Gelatinase contributes to the pathogenesis of endocarditis caused by Enterococcus faecalis.

The Gram-positive pathogen Enterococcus faecalis is a leading agent of nosocomial infections, including urinary tract infections, surgical site infections, and bacteremia. Among the infections caused by E. faecalis, endocarditis remains a serious clinical manifestation and unique in that it is commonly acquired in a community setting. Infective endocarditis is a complex disease, with many host and microbial components contributing to the formation of bacterial biofilm-like vegetations on the aortic valve and adjacent areas within the heart. In the current study, we compared the pathogenic potential of the vancomycin-resistant E. faecalis V583 and three isogenic protease mutants (ΔgelE, ΔsprE, and ΔgelE ΔsprE mutants) in a rabbit model of enterococcal endocarditis. The bacterial burdens displayed by GelE(-) mutants (ΔgelE and ΔgelE ΔsprE mutants) in the heart were significantly lower than those of V583 or the SprE(-) mutant. Vegetations on the aortic valve infected with GelE(-) mutants (ΔgelE and ΔgelE ΔsprE mutants) also showed a significant increase in deposition of fibrinous matrix layer and increased chemotaxis of inflammatory cells.

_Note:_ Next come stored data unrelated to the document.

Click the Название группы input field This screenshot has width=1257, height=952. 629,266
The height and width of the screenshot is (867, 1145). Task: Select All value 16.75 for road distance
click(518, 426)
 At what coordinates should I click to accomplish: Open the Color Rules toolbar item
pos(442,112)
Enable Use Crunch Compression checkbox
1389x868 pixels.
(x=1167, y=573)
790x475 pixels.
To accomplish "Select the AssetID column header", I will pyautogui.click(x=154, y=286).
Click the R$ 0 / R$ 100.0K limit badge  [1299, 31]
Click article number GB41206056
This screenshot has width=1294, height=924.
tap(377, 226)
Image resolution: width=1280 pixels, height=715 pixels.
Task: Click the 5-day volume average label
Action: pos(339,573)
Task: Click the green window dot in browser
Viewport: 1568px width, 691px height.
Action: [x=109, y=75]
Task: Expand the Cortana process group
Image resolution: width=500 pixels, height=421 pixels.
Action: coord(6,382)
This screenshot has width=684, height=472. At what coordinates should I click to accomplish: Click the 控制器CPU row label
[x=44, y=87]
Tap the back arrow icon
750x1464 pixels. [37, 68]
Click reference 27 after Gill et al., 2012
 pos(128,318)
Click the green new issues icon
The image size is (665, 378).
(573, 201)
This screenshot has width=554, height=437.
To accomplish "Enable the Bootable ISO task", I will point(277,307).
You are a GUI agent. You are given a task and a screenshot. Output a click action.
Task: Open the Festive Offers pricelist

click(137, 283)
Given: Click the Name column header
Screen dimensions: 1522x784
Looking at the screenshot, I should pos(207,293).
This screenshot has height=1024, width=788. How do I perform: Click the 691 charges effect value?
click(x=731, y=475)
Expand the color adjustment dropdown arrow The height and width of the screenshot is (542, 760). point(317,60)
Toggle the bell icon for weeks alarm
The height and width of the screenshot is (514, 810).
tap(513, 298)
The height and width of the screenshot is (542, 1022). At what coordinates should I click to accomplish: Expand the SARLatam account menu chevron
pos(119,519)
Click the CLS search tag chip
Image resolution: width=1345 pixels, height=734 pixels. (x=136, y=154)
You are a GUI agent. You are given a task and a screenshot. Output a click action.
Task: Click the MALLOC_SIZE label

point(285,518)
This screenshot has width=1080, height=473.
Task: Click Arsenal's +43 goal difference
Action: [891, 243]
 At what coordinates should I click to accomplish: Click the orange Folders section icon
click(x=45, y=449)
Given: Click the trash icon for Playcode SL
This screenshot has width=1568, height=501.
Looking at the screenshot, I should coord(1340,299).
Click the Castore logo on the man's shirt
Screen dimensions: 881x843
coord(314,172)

In support of a role for proteolytic modulation of the immune response to E. faecalis, we also demonstrate that GelE can cleave the anaphylatoxin complement C5a and that this proteolysis leads to decreased neutrophil migration in vitro. In vivo, a decreased heterophil (neutrophil-like cell) migration was observed at tissue sites infected with GelE-producing strains but not at those infected with SprE-producing strains. Taken together, these observations suggest that of the two enterococcal proteases, gelatinase is the principal mediator of pathogenesis in endocarditis.